For its new refrigerator, Whirlpool Corp. spent months inventing a shelf with microscopic etching so it can hold a can of spilled soda.
The technology is just one weapon against a dirty kitchen secret: Most Americans clean their fridges only once or twice a year.
Whirlpool hopes that increasing the amount of storage space might help. The company's new shelves—to be released later this year—are 25% roomier than previous models. And the microscopic etching creates surface tension, causing liquids to bubble up around the perimeter instead of spilling over, it says. Currently, shelves in Whirlpool's refrigerators have a plastic rim to help contain spills. Unfortunately, the rims have "the side effect of crud getting stuck in there," says Carolyn Kelley, brand manager of Whirlpool refrigeration. The new shelves—available on new Whirlpool models that cost from $1,199 to $1,499—would eliminate that problem because they don't require a rim to stop leaks.

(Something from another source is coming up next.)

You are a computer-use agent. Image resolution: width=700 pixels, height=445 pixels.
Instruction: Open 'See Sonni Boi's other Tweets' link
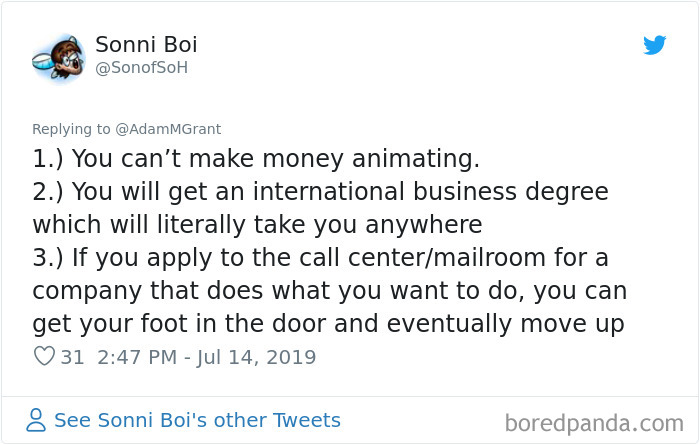197,420
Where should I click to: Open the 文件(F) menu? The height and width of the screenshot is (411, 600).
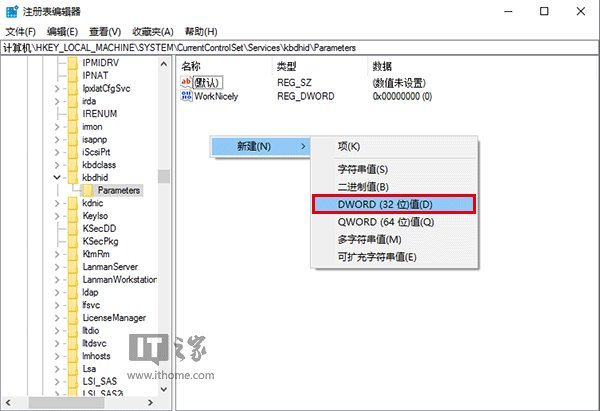(x=21, y=32)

It is important to note that when one makes a fridge that lowers the cost of it being in a messy state (such as microscopic etching), individuals will substitute time away from cleaning and to other activities. Messiness is less costly, so we invest fewer resource into avoiding messiness (cleaning).

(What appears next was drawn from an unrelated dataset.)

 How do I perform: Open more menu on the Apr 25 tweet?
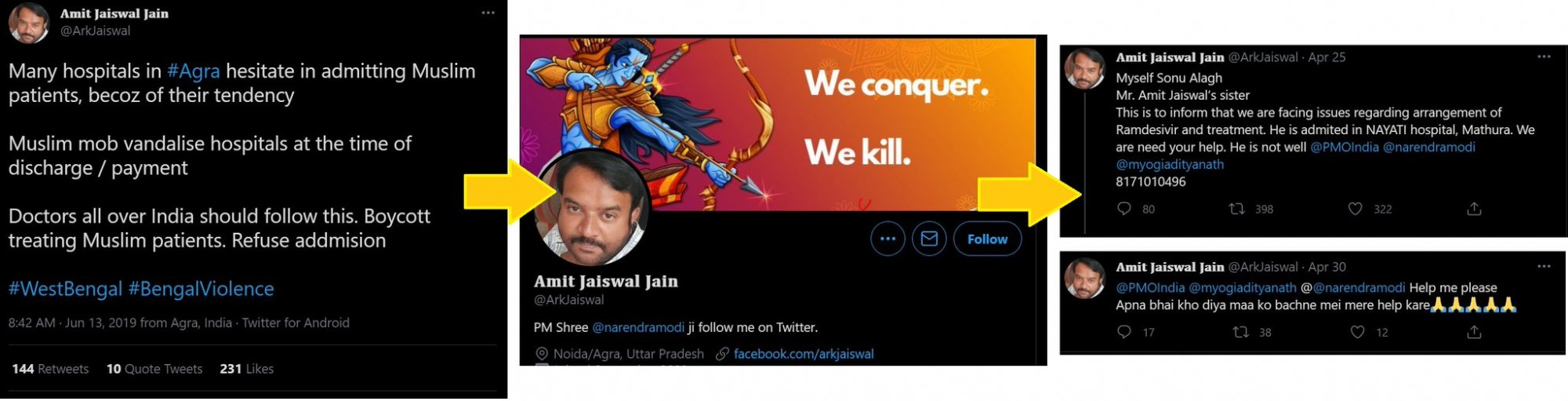click(x=1544, y=57)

This same issue is a common mistake made by doctors who become frustrated when individuals smoke more after there are medical advances in cancer treatment, or when quitting cigarettes is made easier. The mistake is understanding the end goal of consumers: it is not to minimize dirtiness or maximize life, but to maximize a weighting of both quality and quantity of life.
The article reads as though technology lowering the cost of messiness and education to have consumers clean the fridge have a common thread: a more clean fridge. Corrections suggests that both are working against one another when it comes to a more clean fridge, but work together to make life easier for the consumer.